WHAT IS EXPECTED:
For each entry below, write an exact copy and leave out the images.

Stored data:

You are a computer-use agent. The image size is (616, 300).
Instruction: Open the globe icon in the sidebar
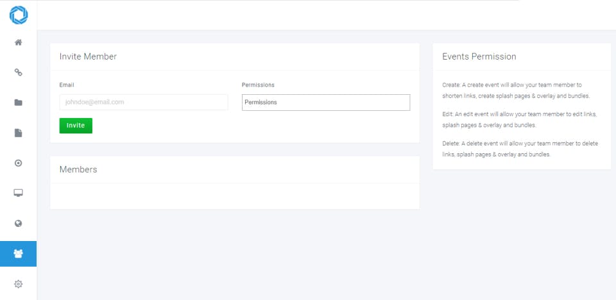pos(19,223)
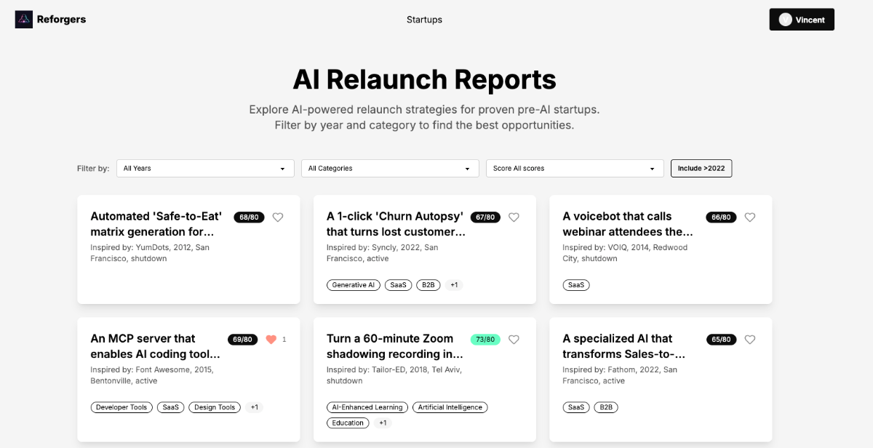Open the MCP server report title
Screen dimensions: 873x448
point(155,346)
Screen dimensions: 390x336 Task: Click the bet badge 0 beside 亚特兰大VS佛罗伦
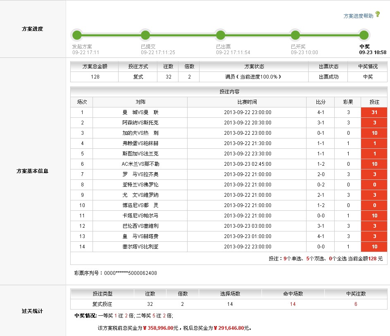point(374,184)
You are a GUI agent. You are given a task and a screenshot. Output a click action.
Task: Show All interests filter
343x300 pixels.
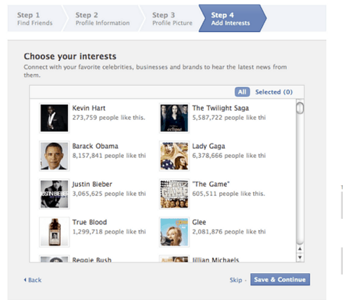click(x=242, y=92)
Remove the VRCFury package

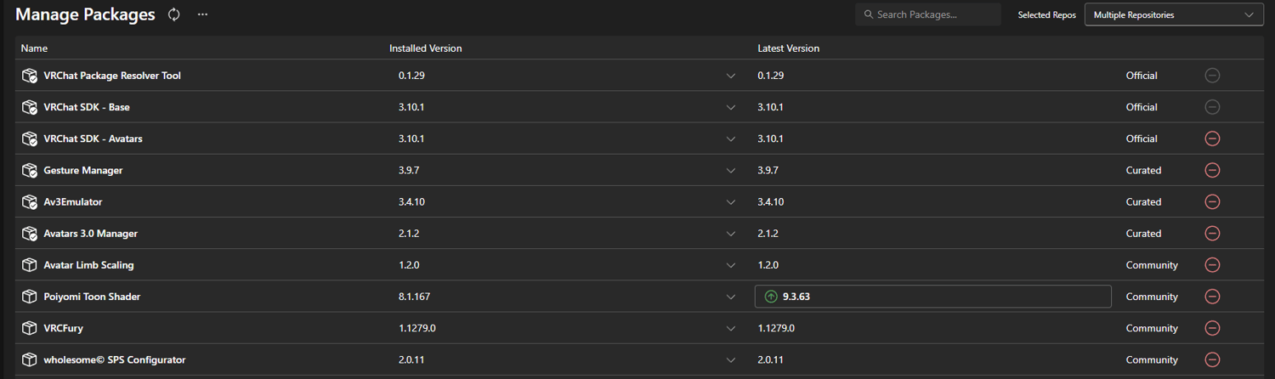click(1212, 328)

TASK SOLUTION:
You are a computer-use agent. The image size is (616, 300).
Instruction: Open the globe icon in the sidebar
pos(19,223)
Open the MCP server report title
Screen dimensions: 873x448
point(155,346)
Screen dimensions: 390x336 Task: Click the bet badge 0 beside 亚特兰大VS佛罗伦
point(374,184)
You are a GUI agent. You are given a task and a screenshot. Output a click action.
Task: Show All interests filter
343x300 pixels.
click(x=242, y=92)
Remove the VRCFury package

click(1212, 328)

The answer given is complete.